Comics have long been about being able to reflect the times, and nowhere is that more apparent than reading books in hindsight, when we are accurately able to judge the tenor of the times. The Batman is a revenge fantasy that spilled over from the lawless Robber Baron Gangster 30's, and by the middle of the 1950's he'd been tamed into a reassuring man in a mask. Marvel had long had a history of moving slowly, due in part to Martin Goodman's "find what's hot and make a copy" philosophy. Thus we had Master of Kung Fu long after the craze, and the Disco Dazzler showing up in 1980. But mainstream America is also slow to get to get with the times. The producers of Saturday Night Fever have gone on record as saying that they did the movie to document a culture that was in New York and that had died out. No one knew that it would ignite a new trend for the entire country.

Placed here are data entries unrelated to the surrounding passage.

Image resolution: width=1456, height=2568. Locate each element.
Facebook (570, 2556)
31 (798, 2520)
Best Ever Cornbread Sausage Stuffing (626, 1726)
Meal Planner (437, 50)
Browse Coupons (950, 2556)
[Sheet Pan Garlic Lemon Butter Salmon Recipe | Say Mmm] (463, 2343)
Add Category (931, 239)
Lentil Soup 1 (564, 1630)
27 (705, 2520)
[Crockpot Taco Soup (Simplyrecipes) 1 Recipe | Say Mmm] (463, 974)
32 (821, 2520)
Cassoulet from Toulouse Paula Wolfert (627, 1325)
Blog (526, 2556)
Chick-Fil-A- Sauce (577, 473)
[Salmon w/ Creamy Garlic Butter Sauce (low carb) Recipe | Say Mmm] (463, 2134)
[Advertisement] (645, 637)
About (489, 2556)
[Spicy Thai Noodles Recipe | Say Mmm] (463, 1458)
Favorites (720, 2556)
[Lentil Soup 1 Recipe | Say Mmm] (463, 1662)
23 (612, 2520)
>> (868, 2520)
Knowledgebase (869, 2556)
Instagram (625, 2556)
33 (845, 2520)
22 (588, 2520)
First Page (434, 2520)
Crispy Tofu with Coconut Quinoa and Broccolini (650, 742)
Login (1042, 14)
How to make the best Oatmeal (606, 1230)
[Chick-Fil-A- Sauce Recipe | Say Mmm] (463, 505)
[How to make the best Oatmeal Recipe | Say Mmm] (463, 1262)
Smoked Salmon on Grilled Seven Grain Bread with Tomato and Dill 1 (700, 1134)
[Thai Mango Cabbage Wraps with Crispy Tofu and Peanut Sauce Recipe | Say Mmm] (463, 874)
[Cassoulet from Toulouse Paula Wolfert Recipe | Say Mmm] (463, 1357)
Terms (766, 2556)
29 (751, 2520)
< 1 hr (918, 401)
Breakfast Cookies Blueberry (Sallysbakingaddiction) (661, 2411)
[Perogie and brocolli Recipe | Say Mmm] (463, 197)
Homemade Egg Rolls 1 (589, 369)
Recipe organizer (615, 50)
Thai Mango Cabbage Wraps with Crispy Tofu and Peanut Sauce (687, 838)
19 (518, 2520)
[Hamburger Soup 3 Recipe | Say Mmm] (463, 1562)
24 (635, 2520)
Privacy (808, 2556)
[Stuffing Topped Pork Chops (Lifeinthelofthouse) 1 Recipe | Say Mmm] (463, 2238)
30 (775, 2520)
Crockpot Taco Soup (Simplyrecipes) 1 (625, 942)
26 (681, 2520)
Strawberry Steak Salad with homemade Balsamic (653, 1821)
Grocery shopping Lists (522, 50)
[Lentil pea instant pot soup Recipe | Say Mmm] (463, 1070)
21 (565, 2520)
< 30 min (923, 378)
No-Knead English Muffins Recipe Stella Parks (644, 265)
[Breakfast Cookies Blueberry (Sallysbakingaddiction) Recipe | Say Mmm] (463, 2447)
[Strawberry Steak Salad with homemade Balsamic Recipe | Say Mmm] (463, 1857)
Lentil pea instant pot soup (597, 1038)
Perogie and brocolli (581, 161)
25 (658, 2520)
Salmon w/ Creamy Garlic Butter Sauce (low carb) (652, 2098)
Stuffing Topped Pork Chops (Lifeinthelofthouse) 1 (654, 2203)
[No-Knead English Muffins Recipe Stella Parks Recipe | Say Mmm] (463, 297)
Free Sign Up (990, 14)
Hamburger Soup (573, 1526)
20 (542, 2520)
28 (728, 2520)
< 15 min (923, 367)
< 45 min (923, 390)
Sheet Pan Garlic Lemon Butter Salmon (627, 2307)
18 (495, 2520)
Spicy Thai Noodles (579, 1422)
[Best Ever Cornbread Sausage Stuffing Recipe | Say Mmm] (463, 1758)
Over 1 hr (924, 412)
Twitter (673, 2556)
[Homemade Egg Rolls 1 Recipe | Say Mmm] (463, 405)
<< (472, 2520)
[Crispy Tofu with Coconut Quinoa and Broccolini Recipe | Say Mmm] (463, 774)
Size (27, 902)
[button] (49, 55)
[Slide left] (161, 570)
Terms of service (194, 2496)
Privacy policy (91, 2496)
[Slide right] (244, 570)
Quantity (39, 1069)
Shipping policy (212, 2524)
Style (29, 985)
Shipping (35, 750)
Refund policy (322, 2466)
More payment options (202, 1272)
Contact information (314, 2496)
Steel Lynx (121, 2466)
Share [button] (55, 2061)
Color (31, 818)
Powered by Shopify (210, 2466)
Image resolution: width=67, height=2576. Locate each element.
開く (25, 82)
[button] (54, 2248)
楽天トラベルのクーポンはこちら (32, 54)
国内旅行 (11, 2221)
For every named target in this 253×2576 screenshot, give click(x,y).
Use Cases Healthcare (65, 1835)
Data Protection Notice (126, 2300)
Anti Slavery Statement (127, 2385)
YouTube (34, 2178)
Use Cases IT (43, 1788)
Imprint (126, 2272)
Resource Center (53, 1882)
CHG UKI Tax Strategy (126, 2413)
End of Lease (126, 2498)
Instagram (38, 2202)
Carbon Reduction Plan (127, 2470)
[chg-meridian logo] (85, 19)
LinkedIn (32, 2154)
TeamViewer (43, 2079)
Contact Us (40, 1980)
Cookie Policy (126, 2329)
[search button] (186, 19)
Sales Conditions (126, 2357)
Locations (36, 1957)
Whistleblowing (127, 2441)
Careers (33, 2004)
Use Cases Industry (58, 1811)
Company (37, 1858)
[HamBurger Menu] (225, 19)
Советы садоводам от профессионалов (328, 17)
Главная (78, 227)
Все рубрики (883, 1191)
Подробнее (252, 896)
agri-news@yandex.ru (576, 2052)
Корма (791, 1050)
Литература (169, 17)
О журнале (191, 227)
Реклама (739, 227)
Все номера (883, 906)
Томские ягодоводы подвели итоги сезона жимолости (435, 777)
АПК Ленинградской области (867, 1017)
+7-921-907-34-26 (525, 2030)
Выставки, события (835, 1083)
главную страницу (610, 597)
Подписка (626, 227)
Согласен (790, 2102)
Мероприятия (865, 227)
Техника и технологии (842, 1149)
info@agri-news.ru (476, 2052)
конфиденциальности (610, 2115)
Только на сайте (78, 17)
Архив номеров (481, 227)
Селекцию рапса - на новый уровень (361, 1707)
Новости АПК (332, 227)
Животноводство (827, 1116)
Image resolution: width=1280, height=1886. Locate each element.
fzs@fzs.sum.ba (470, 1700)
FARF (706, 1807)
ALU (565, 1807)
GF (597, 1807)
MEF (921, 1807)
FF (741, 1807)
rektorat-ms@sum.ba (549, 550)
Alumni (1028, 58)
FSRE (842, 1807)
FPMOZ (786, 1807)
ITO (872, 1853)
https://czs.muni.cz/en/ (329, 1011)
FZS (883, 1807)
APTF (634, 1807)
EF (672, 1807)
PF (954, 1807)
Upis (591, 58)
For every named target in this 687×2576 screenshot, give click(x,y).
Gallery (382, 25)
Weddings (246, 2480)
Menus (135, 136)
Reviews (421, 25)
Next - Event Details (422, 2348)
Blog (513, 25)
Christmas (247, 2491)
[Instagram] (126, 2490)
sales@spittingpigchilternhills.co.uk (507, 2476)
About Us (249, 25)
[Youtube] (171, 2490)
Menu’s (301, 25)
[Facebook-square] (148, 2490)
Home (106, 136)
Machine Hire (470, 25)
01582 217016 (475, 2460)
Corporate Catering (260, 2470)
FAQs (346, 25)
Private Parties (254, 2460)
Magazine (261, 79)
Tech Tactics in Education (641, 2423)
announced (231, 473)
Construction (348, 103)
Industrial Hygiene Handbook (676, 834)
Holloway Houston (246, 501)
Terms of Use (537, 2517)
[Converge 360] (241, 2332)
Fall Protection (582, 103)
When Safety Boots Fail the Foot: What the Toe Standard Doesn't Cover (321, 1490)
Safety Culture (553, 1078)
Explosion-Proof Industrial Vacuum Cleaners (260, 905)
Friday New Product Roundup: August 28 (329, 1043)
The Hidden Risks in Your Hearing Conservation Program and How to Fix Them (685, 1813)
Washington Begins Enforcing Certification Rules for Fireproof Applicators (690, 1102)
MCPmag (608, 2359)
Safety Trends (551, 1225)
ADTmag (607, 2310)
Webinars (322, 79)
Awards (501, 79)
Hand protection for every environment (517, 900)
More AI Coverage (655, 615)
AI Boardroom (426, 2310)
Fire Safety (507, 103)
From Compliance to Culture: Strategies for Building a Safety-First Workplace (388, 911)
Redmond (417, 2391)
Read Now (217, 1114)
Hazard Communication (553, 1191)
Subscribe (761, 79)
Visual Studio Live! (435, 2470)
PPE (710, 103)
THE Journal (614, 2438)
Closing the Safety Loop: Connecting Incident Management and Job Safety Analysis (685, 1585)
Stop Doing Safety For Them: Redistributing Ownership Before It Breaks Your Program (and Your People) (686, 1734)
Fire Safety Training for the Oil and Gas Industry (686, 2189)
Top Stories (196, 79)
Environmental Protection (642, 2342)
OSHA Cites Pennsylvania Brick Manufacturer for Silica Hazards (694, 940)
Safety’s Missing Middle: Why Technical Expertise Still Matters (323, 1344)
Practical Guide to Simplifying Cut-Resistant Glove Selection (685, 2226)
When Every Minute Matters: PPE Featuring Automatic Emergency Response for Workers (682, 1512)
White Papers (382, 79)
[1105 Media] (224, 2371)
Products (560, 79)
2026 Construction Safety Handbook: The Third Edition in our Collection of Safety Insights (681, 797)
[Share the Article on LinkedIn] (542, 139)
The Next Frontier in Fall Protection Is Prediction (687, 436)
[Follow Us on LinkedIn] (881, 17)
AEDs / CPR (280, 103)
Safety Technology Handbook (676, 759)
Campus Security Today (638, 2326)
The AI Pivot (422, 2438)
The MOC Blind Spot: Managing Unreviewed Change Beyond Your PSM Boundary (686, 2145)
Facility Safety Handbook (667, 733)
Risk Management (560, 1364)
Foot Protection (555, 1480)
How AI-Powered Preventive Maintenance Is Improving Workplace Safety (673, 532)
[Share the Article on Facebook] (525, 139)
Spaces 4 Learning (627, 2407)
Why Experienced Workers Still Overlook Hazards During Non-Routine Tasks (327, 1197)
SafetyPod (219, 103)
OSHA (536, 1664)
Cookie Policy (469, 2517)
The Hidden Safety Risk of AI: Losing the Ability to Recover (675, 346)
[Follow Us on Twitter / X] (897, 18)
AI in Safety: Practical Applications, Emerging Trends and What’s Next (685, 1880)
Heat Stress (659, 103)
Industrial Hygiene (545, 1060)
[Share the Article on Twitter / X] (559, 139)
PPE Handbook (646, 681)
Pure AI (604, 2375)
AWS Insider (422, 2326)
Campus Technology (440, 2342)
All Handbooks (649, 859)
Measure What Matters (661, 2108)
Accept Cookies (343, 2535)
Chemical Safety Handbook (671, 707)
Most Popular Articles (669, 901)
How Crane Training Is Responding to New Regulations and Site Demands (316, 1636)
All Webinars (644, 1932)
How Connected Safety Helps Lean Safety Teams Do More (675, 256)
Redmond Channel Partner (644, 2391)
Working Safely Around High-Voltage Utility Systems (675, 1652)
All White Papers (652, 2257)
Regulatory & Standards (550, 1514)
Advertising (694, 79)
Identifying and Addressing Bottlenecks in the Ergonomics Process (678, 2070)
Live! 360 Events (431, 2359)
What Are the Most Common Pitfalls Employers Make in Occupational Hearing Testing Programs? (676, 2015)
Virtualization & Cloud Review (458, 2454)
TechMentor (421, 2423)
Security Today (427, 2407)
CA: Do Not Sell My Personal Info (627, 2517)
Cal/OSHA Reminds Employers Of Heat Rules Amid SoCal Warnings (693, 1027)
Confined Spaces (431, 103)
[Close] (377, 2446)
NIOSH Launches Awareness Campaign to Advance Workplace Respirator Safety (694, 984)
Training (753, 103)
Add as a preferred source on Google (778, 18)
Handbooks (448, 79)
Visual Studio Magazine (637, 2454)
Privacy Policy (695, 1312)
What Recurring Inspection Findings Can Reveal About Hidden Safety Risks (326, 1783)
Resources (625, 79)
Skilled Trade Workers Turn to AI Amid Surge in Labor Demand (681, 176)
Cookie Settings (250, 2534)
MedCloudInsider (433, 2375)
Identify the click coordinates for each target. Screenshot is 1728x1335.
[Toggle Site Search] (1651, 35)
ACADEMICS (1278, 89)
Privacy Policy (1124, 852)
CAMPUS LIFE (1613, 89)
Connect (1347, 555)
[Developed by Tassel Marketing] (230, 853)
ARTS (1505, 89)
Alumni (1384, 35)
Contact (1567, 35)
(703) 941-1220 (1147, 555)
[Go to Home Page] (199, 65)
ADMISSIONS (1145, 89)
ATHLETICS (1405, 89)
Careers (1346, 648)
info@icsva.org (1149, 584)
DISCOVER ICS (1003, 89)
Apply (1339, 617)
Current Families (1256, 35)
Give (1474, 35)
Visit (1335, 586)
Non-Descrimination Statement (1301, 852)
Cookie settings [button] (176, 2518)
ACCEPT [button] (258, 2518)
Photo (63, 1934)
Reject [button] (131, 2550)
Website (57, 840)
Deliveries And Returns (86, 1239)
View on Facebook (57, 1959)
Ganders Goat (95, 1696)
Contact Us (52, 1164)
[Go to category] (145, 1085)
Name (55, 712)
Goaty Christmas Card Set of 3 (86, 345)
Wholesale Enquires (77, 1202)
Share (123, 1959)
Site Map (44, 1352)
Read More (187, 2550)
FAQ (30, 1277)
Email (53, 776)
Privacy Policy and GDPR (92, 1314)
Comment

What I hate seeing is comics having to be reactionary at all. Steven is still thinking of the monthly periodical version of comics, and I think that I'm far more focused on the novel/novella format. I personally like the idea that there should be less layers in the editorial system in publishing, and I'm sure that it's a personal frustration for someone who has pitched as much material as he has that editors cannot simply champion a project and bring it to fruition, but we all know that the star editorial system exists in all layer of the publishing world, and that there are very few Archie Goodwin's out there who have that sort of amazing taste as to the projects that they can get behind. (We can thank Archie for getting behind Starman, the great American comic book for the decade of the '90's.)

Political cartoons are reactionary, we don't need to to. The current crop fo graphic novels currently gaining a certain level of respect have a longer shelf life, and make for interesting movies. Ghost world is a good example, and it doesn't need a $100 million budget. I thought that Linkletter did a great job bringing A Scanner Darkly to life, and Phil Dick's book could easily have been a comic for all its twists and turns and drug addled visuals. Hell, it could have been an Englehart/Brunner comic with its level of paranoia.

And Steven, when I think of Leonard Cohen, I thinkof the chilling album, the Future. That is not easy stuff to digest. Leonard makes it sound nice, but its scary stuff. Just check out Natural Born Killers.